I’m on my feet, heading toward my room before she finishes that last part. I can hear her and Grant talking behind me, but my heart knows before I open the door what’s on the other side. Stepping into the room, my eyes absorb everything in an instant. The bed has not been slept in. The shirt I had on yesterday is still balled up on the end, but lying directly in plain sight are the lace gloves I bought, with her ring sitting on top. Picking the ring up, I look at it, getting mad and hurt all at the same time. Stomping back out of the room with her gloves and the ring still in my hand, I walk up to Lauren.

“She didn’t say anything?”

“No, I really thought you had decided to take her with you. I don’t believe we spoke two words, to be honest.”

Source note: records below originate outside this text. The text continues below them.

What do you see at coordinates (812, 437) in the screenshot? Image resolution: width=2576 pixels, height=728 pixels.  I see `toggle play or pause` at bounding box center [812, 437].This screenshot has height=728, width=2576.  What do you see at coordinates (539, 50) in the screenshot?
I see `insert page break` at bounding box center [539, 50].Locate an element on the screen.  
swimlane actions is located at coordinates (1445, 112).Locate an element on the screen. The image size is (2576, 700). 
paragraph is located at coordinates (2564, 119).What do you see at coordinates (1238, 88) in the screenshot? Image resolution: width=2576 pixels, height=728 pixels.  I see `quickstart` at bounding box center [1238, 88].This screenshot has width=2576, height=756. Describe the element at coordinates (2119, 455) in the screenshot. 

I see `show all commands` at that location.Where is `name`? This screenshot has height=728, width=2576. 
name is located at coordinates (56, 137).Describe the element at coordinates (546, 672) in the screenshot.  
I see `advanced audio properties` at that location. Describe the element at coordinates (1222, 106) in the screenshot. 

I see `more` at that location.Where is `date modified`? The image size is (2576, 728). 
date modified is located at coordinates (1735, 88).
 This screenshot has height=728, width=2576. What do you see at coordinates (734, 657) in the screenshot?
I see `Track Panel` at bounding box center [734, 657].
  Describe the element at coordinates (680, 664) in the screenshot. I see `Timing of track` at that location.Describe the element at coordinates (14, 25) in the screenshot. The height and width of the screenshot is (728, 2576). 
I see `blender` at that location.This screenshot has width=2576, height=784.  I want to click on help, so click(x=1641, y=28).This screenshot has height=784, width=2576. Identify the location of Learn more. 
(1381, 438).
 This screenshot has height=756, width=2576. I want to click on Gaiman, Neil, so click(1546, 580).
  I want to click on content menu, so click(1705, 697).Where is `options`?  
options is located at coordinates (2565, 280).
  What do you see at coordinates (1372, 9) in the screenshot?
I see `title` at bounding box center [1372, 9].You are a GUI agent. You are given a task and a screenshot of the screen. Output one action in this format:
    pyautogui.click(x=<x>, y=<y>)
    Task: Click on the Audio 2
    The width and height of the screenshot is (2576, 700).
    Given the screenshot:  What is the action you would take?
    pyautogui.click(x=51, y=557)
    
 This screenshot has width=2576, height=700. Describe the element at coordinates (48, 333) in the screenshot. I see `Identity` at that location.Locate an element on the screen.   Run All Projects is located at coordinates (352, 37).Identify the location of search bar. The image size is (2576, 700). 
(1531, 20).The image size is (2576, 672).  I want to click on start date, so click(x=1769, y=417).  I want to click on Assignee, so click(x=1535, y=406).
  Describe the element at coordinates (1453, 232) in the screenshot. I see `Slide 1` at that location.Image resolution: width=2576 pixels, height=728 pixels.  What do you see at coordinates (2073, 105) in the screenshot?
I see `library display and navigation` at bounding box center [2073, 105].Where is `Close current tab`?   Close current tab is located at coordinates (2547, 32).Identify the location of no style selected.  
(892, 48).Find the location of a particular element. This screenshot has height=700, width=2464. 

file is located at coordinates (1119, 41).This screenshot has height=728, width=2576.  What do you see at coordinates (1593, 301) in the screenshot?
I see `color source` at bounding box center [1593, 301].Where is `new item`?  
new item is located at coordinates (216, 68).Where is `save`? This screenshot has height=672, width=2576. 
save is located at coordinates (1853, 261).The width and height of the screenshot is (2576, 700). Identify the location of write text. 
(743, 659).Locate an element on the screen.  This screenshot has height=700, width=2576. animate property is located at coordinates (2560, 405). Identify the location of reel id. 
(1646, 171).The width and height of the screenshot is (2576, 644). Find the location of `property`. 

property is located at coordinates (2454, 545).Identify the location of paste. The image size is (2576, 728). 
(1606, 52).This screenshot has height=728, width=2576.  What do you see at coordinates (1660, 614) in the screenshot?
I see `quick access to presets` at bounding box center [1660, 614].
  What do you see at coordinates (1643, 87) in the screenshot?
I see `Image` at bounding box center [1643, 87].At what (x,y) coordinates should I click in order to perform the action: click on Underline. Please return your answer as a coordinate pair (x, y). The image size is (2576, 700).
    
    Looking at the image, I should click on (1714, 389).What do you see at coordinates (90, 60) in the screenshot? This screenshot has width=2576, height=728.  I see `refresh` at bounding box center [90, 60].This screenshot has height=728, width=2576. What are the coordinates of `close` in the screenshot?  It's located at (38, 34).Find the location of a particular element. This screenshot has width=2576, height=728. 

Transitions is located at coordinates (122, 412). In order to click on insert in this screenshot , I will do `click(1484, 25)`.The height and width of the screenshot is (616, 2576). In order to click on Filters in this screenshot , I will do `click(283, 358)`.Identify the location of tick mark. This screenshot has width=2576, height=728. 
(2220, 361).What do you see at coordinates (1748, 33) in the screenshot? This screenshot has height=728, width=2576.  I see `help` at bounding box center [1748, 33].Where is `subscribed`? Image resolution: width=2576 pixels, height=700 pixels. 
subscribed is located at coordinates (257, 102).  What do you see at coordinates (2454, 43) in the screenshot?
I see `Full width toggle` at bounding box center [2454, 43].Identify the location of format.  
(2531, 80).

Before I can say anything else, Henry and Marcus come through the door as they are going to head into town with me to get the Clydesdales. Henry sees the gloves in my hands.

“Oh, those are Miss Jess’. Where is she? Is she feeling better?”

I kneel in front of him. “Why would you ask that, Henry?”

“Yesterday, just as we were coming up the ridge, I saw her … she was sick. Her face was red, and I could tell she was trying not to cry. I was scared she had a fever, but she said it was just her tummy. I get a yucky tummy sometimes, too, but her eyes were sad, and she gave me one of those hugs that means she isn’t going to be able to give you another one for a long time.”

Ruffling his hair, I look over at Grant. “Jess never told me she was sick, but things were crazy yesterday.”